Work instructions:
Below are the entries to work from; restate word for word the portion that opens with the line containing "[Search] (263, 101)" and closes with the line containing "उत्तराखंड (296, 2372)", keeping both.

Working data:
◇ ◇ ◇ ◇

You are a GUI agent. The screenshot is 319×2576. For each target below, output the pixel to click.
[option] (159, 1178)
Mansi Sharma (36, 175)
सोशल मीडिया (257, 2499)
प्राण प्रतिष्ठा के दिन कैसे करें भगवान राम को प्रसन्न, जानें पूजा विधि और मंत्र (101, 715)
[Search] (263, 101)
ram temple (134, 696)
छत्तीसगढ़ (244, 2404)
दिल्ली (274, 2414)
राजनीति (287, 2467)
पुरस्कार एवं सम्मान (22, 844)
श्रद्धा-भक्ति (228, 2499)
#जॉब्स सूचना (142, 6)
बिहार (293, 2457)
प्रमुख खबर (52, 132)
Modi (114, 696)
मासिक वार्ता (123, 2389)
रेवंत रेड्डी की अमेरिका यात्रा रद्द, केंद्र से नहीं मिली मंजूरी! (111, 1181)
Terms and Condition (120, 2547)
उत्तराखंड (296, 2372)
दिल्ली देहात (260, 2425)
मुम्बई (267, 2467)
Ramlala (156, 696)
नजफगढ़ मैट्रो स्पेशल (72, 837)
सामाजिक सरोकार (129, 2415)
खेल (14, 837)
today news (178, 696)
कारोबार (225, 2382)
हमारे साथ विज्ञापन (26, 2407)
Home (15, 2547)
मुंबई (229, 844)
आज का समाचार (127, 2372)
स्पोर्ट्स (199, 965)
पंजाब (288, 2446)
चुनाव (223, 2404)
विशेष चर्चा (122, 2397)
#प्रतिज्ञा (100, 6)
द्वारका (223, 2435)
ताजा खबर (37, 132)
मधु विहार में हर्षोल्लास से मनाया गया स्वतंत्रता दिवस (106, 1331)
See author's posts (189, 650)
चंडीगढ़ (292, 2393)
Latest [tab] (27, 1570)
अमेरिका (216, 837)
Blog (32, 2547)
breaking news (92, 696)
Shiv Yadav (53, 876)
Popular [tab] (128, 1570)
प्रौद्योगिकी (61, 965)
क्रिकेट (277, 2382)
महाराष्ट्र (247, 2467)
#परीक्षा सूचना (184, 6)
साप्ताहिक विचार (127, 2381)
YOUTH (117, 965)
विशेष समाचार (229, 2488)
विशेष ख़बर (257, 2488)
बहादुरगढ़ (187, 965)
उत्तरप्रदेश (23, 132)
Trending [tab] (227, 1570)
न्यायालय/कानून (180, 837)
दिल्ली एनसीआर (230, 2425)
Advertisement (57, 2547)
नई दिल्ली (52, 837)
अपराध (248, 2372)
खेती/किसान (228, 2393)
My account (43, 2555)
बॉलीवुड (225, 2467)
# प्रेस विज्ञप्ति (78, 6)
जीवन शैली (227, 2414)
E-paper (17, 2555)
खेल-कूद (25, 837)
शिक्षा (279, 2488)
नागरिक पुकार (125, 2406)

◇ ◇ ◇ ◇

Answer for this exercise:
[Search] (263, 101)
ram temple (134, 696)
छत्तीसगढ़ (244, 2404)
दिल्ली (274, 2414)
राजनीति (287, 2467)
पुरस्कार एवं सम्मान (22, 844)
श्रद्धा-भक्ति (228, 2499)
#जॉब्स सूचना (142, 6)
बिहार (293, 2457)
प्रमुख खबर (52, 132)
Modi (114, 696)
मासिक वार्ता (123, 2389)
रेवंत रेड्डी की अमेरिका यात्रा रद्द, केंद्र से नहीं मिली मंजूरी! (111, 1181)
Terms and Condition (120, 2547)
उत्तराखंड (296, 2372)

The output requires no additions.